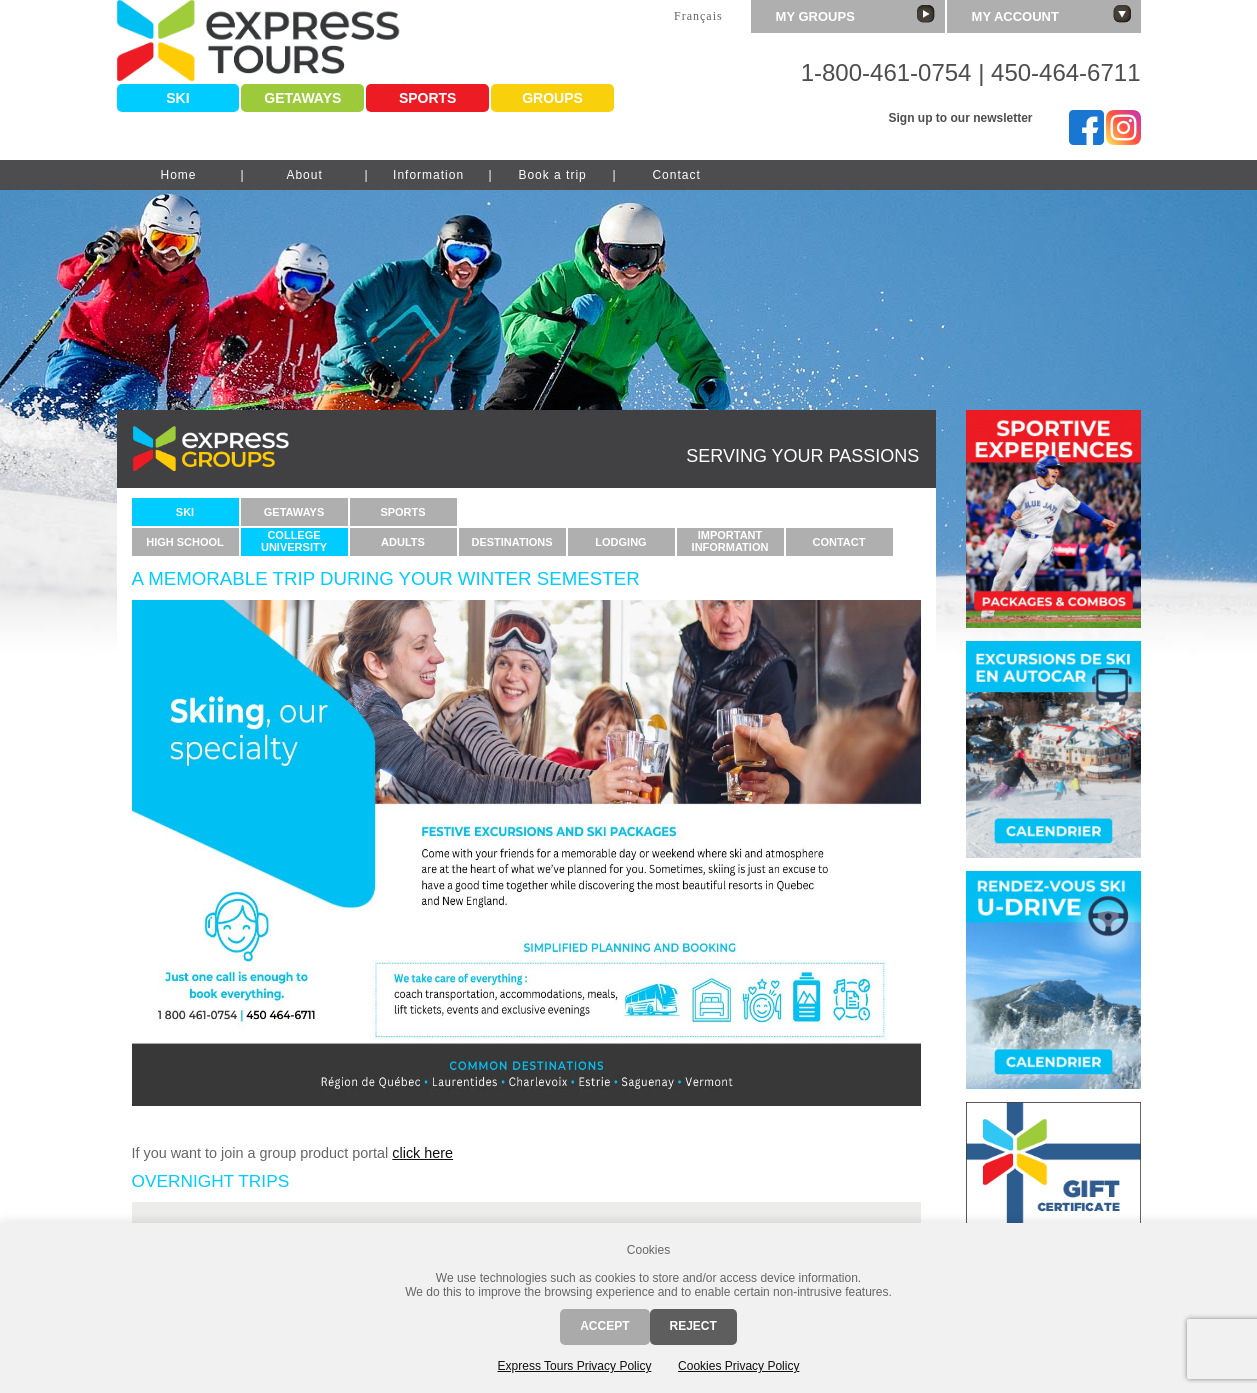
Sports (428, 98)
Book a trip (552, 175)
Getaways (302, 98)
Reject (693, 1326)
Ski (177, 98)
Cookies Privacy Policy (738, 1366)
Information (428, 175)
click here (422, 1153)
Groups (552, 98)
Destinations (511, 542)
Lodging (620, 542)
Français (698, 16)
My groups (855, 14)
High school (185, 542)
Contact (676, 175)
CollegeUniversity (294, 541)
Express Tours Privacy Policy (575, 1366)
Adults (403, 542)
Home (178, 175)
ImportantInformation (730, 541)
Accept (604, 1326)
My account (1051, 14)
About (304, 175)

* * *

■ **Given instruction**
Copy every one of the records above verbatim, line by line, leaving out the picture.

■ **Complete output**
Sports (428, 98)
Book a trip (552, 175)
Getaways (302, 98)
Reject (693, 1326)
Ski (177, 98)
Cookies Privacy Policy (738, 1366)
Information (428, 175)
click here (422, 1153)
Groups (552, 98)
Destinations (511, 542)
Lodging (620, 542)
Français (698, 16)
My groups (855, 14)
High school (185, 542)
Contact (676, 175)
CollegeUniversity (294, 541)
Express Tours Privacy Policy (575, 1366)
Adults (403, 542)
Home (178, 175)
ImportantInformation (730, 541)
Accept (604, 1326)
My account (1051, 14)
About (304, 175)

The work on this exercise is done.